● **Instruction**: Reproduce the items starting at the line that contains "How do I perform: Create" and ending at the line that contains "pyautogui.click(x=480, y=311)". Swap "Sphere" for "Cylinder" and change nothing else.

--- Entries provided ---

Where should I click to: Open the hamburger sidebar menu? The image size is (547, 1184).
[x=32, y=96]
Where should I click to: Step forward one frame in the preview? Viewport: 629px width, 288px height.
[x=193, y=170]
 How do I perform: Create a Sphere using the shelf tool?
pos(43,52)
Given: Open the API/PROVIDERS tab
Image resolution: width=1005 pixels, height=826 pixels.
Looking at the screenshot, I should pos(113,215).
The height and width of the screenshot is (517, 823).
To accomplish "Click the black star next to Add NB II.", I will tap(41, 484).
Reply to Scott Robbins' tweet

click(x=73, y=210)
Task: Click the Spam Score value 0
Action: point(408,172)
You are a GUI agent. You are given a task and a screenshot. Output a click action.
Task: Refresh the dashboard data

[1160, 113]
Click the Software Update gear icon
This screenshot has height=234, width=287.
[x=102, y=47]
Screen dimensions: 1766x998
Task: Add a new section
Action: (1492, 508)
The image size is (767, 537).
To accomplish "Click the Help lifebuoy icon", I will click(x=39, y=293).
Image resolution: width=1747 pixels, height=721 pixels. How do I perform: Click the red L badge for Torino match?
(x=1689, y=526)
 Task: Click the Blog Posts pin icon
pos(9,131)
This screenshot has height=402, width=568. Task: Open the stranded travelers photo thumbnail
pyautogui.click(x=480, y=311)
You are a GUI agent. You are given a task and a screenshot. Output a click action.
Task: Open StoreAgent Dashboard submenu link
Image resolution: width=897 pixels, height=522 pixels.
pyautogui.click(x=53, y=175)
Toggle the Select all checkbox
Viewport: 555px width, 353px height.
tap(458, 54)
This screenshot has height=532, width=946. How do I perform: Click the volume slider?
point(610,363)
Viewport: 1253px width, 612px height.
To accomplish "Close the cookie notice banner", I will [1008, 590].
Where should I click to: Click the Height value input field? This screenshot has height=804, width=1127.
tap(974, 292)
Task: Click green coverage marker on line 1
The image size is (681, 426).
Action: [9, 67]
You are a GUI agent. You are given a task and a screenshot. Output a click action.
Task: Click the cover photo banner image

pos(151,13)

---

● **Response to the task**:
 How do I perform: Create a Cylinder using the shelf tool?
pos(43,52)
Given: Open the API/PROVIDERS tab
Image resolution: width=1005 pixels, height=826 pixels.
Looking at the screenshot, I should pos(113,215).
The height and width of the screenshot is (517, 823).
To accomplish "Click the black star next to Add NB II.", I will tap(41, 484).
Reply to Scott Robbins' tweet

click(x=73, y=210)
Task: Click the Spam Score value 0
Action: point(408,172)
You are a GUI agent. You are given a task and a screenshot. Output a click action.
Task: Refresh the dashboard data

[1160, 113]
Click the Software Update gear icon
This screenshot has height=234, width=287.
[x=102, y=47]
Screen dimensions: 1766x998
Task: Add a new section
Action: (1492, 508)
The image size is (767, 537).
To accomplish "Click the Help lifebuoy icon", I will click(x=39, y=293).
Image resolution: width=1747 pixels, height=721 pixels. How do I perform: Click the red L badge for Torino match?
(x=1689, y=526)
 Task: Click the Blog Posts pin icon
pos(9,131)
This screenshot has height=402, width=568. Task: Open the stranded travelers photo thumbnail
pyautogui.click(x=480, y=311)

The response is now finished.